Always an affable, sociable presence – the author John Robb once noted that the Stone Roses’ hauteur towards the media was invariably broken if Mani “became more relaxed” – he took the stage at the Stone Roses’ 2012 reunion show at Manchester’s Heaton Park using a personalised bass that displayed the inscription “Super-Yob”, the nickname of Slade’s preposterously coiffured and constantly grinning axeman Dave Hill. This reunion failed to translate into anything more than a long series of hugely lucrative gigs – two new tracks released by the reconstituted quartet served only to prove that whatever magic had been present in 1989 had proved unattainable to rediscover nearly two decades on – and Mani quietly declared his retirement in 2021. He’d earned his fortune and was now more concerned with angling, which furthermore provided “a great excuse to go to the pub”.
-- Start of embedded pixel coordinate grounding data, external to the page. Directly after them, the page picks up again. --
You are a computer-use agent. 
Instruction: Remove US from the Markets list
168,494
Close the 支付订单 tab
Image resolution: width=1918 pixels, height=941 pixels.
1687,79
Maybe he thought he’d achieved plenty: he’d certainly made an impact. The Stone Roses were influential in a variety of manners. Oasis certainly observed their confident approach, while Britpop as a whole was shaped by a desire to break the standard market limitations of alternative music and reach a more mainstream audience, as the Roses had done. But their clearest direct influence was a sort of groove-based change: in the wake of their initial success, you abruptly encountered many indie bands who aimed to make their fans dance. That was Mani’s musical raison d’être. “It’s what the rhythm section are for, right?” he once averred. “That’s what they’re for.”